E nelle sale opulente che travoni di legno al soffitto fanno quasi da “gibigianna” alle luci delle candele, ti siedi in un tripudio di fiori e dove aleggia, sottile e leggero, quel profumo mixato di rose e ornitogalli, eremuris e orchidee.
A tavola un servizio attento, senza sciovinismo appiccicaticcio, con una mise en place piena di fascino, fiammelle tremule della candele su ogni tavolo ed una luce soffusa e discreta che dona una calda tonalità.

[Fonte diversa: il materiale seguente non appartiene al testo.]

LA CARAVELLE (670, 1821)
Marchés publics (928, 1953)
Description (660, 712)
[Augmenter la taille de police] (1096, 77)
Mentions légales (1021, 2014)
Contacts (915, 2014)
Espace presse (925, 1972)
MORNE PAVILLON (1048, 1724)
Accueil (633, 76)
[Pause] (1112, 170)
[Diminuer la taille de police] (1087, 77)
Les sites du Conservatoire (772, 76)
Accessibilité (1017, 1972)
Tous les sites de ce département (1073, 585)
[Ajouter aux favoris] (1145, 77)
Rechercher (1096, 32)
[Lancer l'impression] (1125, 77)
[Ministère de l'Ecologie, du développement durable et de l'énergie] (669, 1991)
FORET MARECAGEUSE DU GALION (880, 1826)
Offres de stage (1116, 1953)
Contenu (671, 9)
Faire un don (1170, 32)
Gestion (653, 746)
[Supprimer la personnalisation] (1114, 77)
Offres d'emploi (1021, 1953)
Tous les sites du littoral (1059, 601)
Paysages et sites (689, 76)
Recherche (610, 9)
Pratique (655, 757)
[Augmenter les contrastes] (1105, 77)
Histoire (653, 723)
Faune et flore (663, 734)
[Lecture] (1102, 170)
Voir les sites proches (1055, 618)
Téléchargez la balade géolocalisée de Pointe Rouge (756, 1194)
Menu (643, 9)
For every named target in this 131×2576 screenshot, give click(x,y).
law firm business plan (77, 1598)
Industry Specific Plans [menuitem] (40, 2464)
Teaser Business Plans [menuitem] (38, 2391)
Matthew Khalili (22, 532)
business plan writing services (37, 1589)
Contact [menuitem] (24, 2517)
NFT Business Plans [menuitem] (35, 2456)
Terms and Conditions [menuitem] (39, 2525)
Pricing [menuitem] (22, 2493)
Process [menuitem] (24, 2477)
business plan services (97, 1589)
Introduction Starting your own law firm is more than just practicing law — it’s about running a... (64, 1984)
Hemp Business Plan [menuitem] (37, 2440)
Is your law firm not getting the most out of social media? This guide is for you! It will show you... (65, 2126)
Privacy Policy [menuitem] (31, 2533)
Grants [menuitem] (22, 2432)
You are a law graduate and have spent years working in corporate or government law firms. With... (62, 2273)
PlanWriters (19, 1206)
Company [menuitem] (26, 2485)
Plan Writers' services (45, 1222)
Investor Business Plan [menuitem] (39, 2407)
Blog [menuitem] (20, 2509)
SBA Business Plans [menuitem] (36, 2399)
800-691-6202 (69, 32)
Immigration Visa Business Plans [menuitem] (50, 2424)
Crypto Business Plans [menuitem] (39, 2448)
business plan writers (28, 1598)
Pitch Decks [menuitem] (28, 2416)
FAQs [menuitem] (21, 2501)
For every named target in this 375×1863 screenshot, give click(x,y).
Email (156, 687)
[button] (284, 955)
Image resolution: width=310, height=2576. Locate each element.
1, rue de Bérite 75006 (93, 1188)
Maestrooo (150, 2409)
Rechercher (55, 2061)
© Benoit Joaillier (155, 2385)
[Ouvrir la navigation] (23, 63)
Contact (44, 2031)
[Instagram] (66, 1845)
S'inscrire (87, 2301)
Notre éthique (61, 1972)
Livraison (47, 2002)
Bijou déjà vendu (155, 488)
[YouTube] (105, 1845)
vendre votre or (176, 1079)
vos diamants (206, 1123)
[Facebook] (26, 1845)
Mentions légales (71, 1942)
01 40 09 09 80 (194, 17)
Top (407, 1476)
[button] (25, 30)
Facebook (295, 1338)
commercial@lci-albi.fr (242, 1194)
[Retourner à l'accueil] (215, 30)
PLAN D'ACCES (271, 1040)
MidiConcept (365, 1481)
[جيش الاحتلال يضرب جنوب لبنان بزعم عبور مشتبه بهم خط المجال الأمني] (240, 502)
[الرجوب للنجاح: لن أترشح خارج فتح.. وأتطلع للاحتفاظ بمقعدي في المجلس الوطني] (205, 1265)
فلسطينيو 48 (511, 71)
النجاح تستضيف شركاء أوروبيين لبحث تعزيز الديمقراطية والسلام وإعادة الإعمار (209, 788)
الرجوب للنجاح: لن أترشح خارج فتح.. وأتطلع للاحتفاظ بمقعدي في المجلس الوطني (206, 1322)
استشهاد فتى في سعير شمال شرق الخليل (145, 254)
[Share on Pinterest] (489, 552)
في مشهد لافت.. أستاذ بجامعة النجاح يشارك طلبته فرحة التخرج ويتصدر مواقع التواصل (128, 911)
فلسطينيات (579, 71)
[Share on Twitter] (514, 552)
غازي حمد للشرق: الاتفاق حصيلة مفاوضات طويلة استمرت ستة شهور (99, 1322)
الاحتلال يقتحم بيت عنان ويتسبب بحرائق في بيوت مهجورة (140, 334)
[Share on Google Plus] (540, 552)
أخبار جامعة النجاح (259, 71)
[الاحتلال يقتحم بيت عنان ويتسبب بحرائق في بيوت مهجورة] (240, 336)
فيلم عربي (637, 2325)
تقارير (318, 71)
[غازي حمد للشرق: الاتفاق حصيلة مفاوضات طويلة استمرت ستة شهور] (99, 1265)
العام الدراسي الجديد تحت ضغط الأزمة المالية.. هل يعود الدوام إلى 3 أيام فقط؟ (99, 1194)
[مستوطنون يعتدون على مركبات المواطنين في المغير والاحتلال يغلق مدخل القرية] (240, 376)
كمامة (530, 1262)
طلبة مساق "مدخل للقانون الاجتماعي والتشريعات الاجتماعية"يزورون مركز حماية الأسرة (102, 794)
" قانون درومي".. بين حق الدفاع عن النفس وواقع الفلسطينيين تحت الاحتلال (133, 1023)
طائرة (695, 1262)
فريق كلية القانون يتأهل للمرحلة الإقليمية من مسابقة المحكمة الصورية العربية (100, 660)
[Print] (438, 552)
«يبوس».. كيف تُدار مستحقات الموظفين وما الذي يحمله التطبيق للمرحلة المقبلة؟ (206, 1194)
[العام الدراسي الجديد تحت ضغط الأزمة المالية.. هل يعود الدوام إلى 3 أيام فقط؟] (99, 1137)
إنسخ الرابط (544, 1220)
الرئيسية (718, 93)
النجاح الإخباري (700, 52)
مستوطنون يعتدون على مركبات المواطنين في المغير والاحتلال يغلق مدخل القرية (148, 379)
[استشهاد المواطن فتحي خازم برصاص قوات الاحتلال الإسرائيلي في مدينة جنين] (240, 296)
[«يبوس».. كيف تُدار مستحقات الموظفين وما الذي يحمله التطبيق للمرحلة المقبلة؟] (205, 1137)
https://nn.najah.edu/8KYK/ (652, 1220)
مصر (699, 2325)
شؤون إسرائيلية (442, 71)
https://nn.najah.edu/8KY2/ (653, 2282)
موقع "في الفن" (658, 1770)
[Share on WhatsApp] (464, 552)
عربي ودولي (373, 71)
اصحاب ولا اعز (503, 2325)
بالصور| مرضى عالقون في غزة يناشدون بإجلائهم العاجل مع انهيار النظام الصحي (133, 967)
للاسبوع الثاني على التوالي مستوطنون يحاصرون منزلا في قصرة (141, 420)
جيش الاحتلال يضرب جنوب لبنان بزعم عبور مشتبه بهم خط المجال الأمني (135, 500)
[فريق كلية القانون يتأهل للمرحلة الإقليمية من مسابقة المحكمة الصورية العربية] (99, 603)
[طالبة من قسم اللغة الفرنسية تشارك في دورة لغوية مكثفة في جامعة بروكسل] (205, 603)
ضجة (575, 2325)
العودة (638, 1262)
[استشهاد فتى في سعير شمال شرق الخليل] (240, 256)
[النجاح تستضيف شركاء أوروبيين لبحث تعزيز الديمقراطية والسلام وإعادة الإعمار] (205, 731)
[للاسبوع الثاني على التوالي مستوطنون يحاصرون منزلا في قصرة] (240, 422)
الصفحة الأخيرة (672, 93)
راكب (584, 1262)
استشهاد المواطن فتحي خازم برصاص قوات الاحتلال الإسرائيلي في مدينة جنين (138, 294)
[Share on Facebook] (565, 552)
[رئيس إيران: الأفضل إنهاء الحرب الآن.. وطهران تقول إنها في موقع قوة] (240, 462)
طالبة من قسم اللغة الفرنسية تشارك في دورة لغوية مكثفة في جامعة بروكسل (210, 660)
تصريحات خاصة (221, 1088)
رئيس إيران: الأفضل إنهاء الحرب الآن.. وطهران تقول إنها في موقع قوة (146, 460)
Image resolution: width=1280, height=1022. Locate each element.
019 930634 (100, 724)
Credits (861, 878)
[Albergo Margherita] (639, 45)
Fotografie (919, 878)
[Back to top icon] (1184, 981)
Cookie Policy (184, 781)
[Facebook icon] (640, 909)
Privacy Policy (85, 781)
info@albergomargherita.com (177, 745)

Ho degustato, lasciandomi consigliare dalla gentile patron Lella : fiori di zucca “ventagliati” ( spiego: io giramondo enogastronomade mai avevo visto) ovvero i fiori di zucca estesi e fritti in modo tale che il fiore diventa ventaglio, zucchine a julienne e gamberi rossi del mare delle rocce di Trapani, impanati e dorati, al centro un bicchiere di yogurt con piccole reminescenze di menta che dopo la frittura ammonisce le papille ( e prepara al dopo). I funghi porcini finemente affettati con piccole rosette di insalatina di campo e lamelle di parmigiano 32 mesi, sono una sorpresa. Perfezione assoluta nei quadrucci con ripieno di carciofo, qui presentati con scampi bianchi lessati a vapore. Un grande branzino di mare aperto cotto al forno, dove la pelle dorata si stacca con leggerezza e le piccole verdure fanno contorno gioioso e goloso. Dessert delicatissimo “ soufflè al cioccolato con salsa agli agrumi “ che rimembra il cioccolato belga presentato in una godibilissima coreografia.
La lista dei vini è attenta soprattutto ai vini italiani (bonus), e alla fine è d’uopo raccontare cosa recita “l’addition”, - al secolo il conto o la pragmatica ricevuta fiscale - : con un'ottima bottiglia di vino Müller Turgau, e quel mitico vino da dessert che si chiama Torcolato del Maculan (nota: un vino da meditazione immenso che ha nel suo dna anche quel leggerissimo profumo di rose, di cui questo cocciuto vignaiolo mette un cespo a capo di ogni filare) e fa serene le papille, porta la cifra di euro duecento, per due persone, caffè e distillati compresi. Da provare, almeno una volta nella vita.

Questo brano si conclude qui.